Transparency Will Help the Aid Debate Grow Up - And Help it Grow Old and Die

A life and death debate will rage this week over the crucial - but excruciatingly technical - issue of aid effectiveness.

A life and death debate will rage this week over the crucial - but excruciatingly technical - issue of aid effectiveness.

This issue is too important for the public not to know what's at stake, because after all it's how their money is being used to save lives that is being discussed. But beyond the policy details, the politics of aid requires some attention too.

Some critics of aid peddle the myths that aid accounts for both a vast portion of national budgets (untrue) and that it achieves nothing (also untrue).

In fact, it averages around 1% of national budgets and saves millions of lives a year. For example, vaccines alone have saved at least 5.4m lives over the last decade.

But the critiques survive and thrive in part because there's a weakness at the heart of the pro-aid argument. This squishiness is largely the product of insufficient transparency.

So the central challenge, and the central opportunity, is around the need for a radical aid transparency agenda.

Transparency is the vaccine against corruption and waste, and new technology enables us to dig deeper into aid accounts in real time, and follow national budgets all the way from the top level decisions right the way through to how each penny, cent or shilling is delivered.

But conventional wisdom says the aid community should not embrace transparency too much because it reveals problems which its critics will shout about from the rooftops. It also says that governments in developing countries don't like too much transparency either. Put these factors together and the aid world gets downright shy and sheepish.

Both fears may have some validity, but this logic needs to be turned on its head.

Two trends define our time: on the one hand, the demands for transparency and accountability emanating from the Arab streets; and on the other, the fears over deficits and spending cuts. By doing more to embrace transparency and accountability, the aid community will make a much better case for why it should be sustained and increased, not cut.

So here's a three part plan to improve the policy and politics around aid:

First, all aid budgets must be made transparent and as soon as possible. To be crystal clear, I don't mean simply reporting top-line spending each year. That's just not good enough. We need to see real information about specific projects and programmes - including what's been spent, who received it, what impact it has had, and what's in the pipeline.

Secondly, all national budgets, including payments from extractive companies, should be transparent all the way through.

It's a bit of a scandal that all of this isn't happening already. That's a first order priority. If it doesn't happen soon, progressive nations should stop aid to developing country governments that hide or obscure their budgets from their people. But all this data needs to be crunched for citizens so that they can really hold their leaders accountable.

It's no good just rocketing reams of statistics into the ether if there isn't the capacity to analyse and digest it.

That's why we also need much more investment in think tanks, universities, and civil society groups in developing countries to play this critical role. And we need to make the information accessible to the poorest people in the street or village - those citizens in whose name we busy ourselves.

To achieve this, we need a major new catalytic fund to make dry aid and budget statistics come alive in ways that drive action and accountability. In many places, this also will require stepping up smart aid investments in developing country governments' ability to better collect and deliver data. For those that demonstrate an unwavering commitment to openness and accountability, this is something that we should do with vigour and haste.

Thirdly, we need those players in the debate about aid to grow up and acknowledge the reality of risk.
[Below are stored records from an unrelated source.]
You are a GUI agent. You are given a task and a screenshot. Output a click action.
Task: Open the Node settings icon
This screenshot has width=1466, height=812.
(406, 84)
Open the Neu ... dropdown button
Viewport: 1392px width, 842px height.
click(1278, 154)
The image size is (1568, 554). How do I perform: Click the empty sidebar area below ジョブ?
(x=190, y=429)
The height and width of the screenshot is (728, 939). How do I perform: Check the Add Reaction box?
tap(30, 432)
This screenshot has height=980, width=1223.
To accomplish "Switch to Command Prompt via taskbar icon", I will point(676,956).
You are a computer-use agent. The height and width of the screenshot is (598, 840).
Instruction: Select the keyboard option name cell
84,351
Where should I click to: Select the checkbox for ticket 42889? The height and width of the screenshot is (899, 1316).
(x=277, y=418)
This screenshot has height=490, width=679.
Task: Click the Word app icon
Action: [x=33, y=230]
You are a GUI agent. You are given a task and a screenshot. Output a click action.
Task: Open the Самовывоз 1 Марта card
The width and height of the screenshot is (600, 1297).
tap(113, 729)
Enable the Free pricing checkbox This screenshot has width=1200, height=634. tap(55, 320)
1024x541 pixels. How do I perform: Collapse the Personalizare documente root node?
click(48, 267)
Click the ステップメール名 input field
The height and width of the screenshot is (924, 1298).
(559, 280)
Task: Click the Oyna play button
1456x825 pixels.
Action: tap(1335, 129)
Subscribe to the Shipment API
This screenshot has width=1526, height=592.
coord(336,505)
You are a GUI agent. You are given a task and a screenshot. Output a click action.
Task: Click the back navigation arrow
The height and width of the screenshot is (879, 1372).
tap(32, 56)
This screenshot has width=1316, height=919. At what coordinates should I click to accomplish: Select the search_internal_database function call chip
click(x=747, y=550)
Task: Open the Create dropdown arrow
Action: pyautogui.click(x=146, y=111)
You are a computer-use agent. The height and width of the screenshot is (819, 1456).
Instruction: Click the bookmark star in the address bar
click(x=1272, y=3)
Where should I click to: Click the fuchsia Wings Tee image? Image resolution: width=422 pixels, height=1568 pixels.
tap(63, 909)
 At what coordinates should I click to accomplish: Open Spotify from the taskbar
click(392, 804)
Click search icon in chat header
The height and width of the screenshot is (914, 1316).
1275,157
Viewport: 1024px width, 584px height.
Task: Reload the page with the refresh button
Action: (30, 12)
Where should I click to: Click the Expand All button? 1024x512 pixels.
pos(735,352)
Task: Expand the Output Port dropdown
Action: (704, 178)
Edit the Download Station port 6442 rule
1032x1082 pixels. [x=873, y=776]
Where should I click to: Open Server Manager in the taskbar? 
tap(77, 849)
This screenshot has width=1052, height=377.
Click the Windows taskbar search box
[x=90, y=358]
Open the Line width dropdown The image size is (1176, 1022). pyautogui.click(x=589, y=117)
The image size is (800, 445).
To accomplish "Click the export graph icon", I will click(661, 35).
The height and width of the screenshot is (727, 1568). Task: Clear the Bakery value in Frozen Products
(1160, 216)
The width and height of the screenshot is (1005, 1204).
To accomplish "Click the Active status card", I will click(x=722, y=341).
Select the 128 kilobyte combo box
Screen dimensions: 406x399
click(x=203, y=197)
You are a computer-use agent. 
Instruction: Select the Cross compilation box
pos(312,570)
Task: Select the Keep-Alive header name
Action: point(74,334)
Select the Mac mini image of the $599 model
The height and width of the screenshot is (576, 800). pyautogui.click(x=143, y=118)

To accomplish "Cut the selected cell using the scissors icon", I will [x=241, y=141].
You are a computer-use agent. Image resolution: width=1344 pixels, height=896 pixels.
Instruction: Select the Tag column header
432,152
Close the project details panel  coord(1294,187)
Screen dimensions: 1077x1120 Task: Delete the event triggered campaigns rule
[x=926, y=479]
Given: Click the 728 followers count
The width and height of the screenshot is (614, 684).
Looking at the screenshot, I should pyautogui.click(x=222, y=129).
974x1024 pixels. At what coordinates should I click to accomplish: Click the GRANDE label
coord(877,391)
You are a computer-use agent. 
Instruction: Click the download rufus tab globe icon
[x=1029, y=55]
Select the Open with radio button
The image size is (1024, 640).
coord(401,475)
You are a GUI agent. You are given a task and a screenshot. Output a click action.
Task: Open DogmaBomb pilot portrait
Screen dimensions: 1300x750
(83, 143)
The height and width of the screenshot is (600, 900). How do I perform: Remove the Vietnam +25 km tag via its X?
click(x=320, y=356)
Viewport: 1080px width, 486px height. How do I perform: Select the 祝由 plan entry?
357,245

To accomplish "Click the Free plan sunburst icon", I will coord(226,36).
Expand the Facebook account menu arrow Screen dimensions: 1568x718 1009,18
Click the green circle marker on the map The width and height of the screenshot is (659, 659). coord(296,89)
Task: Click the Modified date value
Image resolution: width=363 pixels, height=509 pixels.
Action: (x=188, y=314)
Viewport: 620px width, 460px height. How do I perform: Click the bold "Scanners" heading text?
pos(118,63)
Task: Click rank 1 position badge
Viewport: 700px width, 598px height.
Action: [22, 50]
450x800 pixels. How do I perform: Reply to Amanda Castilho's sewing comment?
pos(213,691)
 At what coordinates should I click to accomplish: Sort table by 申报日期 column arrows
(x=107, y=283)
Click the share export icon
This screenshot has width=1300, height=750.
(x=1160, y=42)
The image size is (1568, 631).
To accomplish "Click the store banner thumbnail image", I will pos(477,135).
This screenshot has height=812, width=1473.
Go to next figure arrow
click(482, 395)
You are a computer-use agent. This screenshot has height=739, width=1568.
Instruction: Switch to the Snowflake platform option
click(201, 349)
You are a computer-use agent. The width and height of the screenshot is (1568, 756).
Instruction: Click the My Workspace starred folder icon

Sometimes the best uses of aid are the most risky - like when it is directed to projects in fragile states or seed investment for innovative pilot programmes. While we should design programs to minimise risk, this must be balanced with the need to design them to maximise returns for the poorest.

Let me explain by analogy: ONE's board is a colourful cast with characters like John Doerr, one of Silicon Valley's most distinguished venture capitalists.

Many of his investments don't deliver. He's proud of this because these investments were part of a broader portfolio strategy that wasn't frightened of risk, but instead embraced it. Each decision is based upon extensive due diligence, the establishment of appropriate governance controls, and a careful analysis of upside and downside potential.

With the occasional losers, John has also made calculated investments in fabulously successful start-ups like Google.

These are the ones that have changed the world. If development aid is to support innovative solutions for our common future, it needs to constantly test new and different approaches. In other words, it needs to be highly entrepreneurial. That shouldn't make us scared. It should make us bold. And, while we should have zero tolerance of fraud and abuse, we will have to admit that sometimes things will go awry, with lacklustre results or even some of the money going missing.

But over time, you learn lessons, scale up what works, and continuously search for solutions for under-performing approaches. If the people who are in charge of aid budgets are no longer scared of being open, then ultimately they can collectively minimize the amount that misses the target over time because enhanced transparency improves the feedback loops which improve policy outcomes.

Smart aid investments have delivered fantastic returns in the last decade, and this should be grounds for the aid industry to be more confident and open about admitting mistakes.

Fear of admitting failures makes the great stories and statistics of success, when they are told, appear like mere PR. The sooner we embrace this radical transparency agenda, the sooner the politics around aid can grow up, the sooner the policy can improve to such a point that the poorest really will be able to drive and determine their own fate with dignity, and the sooner developing countries will be able to graduate from aid altogether.